I logged back into the Murfie site to check out my newly digitized music. The first order of business was to decide whether I wanted to sell any of the discs, which I did. You can put your CDs up for sale by simply clicking a box next to each title, and the site helpfully gives you an idea of the current market for each album. If it’s already being sold by others on Murfie, the price range is listed; if you’re the first one to sell that title, it says so. That was the case on a few of my more obscure albums, which prompted me to name a higher price. Also be aware that you won’t pocket all of the cash, since Murfie takes a 30 percent cut of sales.
As you might expect, there are copyright concerns in this process. If you decide you want to download the digital version of your CD from Murfie, you won’t be able to go back and sell the CD to someone else. This is one area where the real-world version of selling a disc would be more convenient, since there’s nobody at the corner music store making sure you haven’t already saved the ripped version to your hard drive before reselling the physical disc. Murfie is pretty clear about this process, though—if you choose “download” on the Web page, the warning is clear.
This wasn’t a fatal problem for my Murfie account. I wanted to keep some of my albums, but several others hadn’t been listened to for years, and if I could get a few bucks for them I’d be happy (nobody had sent me cash as of publication time). For the ones I wanted to keep, finally getting them digitized meant listening again for the first time in too long. And there are some great deals to be found in the used-CD bin on Murfie’s website.

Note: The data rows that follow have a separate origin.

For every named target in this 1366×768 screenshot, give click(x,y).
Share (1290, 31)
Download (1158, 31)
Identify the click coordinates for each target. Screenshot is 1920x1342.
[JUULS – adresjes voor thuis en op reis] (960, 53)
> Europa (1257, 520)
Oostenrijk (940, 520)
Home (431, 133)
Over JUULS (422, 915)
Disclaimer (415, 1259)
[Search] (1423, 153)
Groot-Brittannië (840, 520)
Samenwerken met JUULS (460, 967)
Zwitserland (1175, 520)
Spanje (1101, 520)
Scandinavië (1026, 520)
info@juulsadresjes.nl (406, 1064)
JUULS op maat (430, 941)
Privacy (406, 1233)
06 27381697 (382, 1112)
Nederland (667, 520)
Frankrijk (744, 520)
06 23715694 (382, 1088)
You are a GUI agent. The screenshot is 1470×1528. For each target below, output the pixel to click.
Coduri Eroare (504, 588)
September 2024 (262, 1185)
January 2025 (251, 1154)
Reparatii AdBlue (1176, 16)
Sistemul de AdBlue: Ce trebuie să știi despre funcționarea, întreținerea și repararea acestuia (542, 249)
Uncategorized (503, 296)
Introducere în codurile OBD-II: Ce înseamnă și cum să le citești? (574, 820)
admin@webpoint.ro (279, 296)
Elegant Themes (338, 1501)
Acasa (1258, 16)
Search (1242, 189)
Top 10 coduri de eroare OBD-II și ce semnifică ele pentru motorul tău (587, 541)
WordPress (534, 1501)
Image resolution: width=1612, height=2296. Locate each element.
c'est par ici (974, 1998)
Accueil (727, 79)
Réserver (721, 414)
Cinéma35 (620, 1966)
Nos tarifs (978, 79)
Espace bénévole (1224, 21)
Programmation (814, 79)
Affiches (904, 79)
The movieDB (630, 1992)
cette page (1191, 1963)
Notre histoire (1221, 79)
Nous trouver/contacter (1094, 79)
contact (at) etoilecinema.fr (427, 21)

As a music player application, Murfie could use some work. The player itself is hard to find on the website: you have to click on the button next to an album that says “Delivery Options,” which takes you to a page that lets you download the digital file, get the CD shipped back, or launch the music player.
The player is pretty simple in design, and I don’t mean that in a bad way—especially when we’re talking about a genre dominated by the neverending frustration that is iTunes, which never seems to get easier to use no matter how many times Apple updates it.
There are some occasional bugs with the player itself. It’s kind of confusing to figure out how to get individual songs to play once you’ve opened an album, and skipping backwards to the beginning of the song isn’t possible by hitting the back-arrow button. But I could see those getting fixed as Murfie improves. The smartphone app player had some of the same bugs, but generally worked well over both Wi-Fi and LTE connections on my iPhone 5.
The sound quality was really good, and although I haven’t listened to every single one of the tracks I uploaded all the way through, I didn’t find any that had skips or blank spots. I actually expected there might be some problems because a couple of the CDs were old and relatively scratched-up from the old days of knocking around in my car during college.
If this startup gets its process smoothed out—especially its dodgy auto-renew annual subscriptions—I’d definitely recommend it to friends. As it stands, I’d say Murfie is good for early adopters who know what to watch out for. And if you’re one of those people with a nagging tower of CDs stashed in a dark corner of the house, $1 per disc is certainly worth the time you’d save over hours of manual file ripping.